Камил Икрамов умер в Германии. Он и раньше там лечился, а последнее время лежал в Москве в Онкологическом центре. Однако стремился опять в Германию, очень верил немецким докторам.

Мне позвонила его жена Оля, объяснила, что в Онкологическом центре отказываются вызвать санитарную машину для перевозки его в Шереметьево, считают, что он не выдержит перелета. Не отвезу ли я его в аэропорт на своих «Жигулях»? Разумеется, я согласился, но позвонил Крелину: что скажет врач? «Ты учти только, — предупредил он, — Камил в таком состоянии, что может умереть у тебя в машине». Сам Крелин приехать не смог: ему предстояло срочно оперировать больного. Выбора не оставалось, я поехал, не очень представляя себе, что стану делать с умирающим. Но, подъехав к Центру, с облегчением увидел санитарный автомобиль и стоявшую рядом с ним Олю. Оказывается, онкологи все-таки смилостивились и транспорт вызвали.

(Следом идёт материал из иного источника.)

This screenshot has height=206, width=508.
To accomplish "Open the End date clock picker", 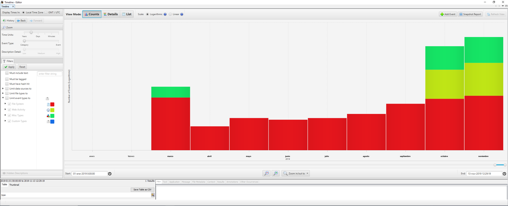I will pos(504,174).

Через несколько минут санитары вывели Камила. Я его не узнал. За короткое время он превратился в глубокого старика. Он шел ни на кого не глядя, вид у него был совершенно отрешенный.

Они с Олей поехали в санитарной машине, а я с их дочкой Аней отправился следом.

В аэропорту мы сразу же прошли в медицинскую комнату. Камил, мне показалось, не очень осознавал происходящее, только все время, не отпуская, держал Анину руку.

Зашел работник таможни, молодой парень, сказал, что серебряную цепочку, которая была на Камиле, надо сдать, вывозить за границу ее нельзя. Оля разволновалась, объяснила, что это никакая не драгоценность, грош ей цена, только она — семейный амулет, и муж в него верит. «Пожалуйста, разрешите…» «Нельзя, — повторил таможенник, — оставьте провожающим». И тут я не выдержал, заорал на этого парня: он, что, слепой, не видит, что здесь происходит? Человек он или бездушный чурбан?

«Перестань, — вдруг очень четко и ясно сказал мне Камил, — не знаешь, в какой стране живем?»

Камил, увы, знал это слишком хорошо. В 1938 году расстреляли его отца, секретаря ЦК компартии Узбекистана, арестовали мать. Сам Камил еще мальчишкой попал за решетку, провел там немало лет. А потом, став прекрасным журналистом и писателем, много сил тратил, вызволяя из застенков несчастных. Он был превосходным рассказчиком, уйму знал, уйму помнил, обладал каким-то редчайшим, удивительным артистизмом.

Прилетев в Германию, через три дня Камил умер.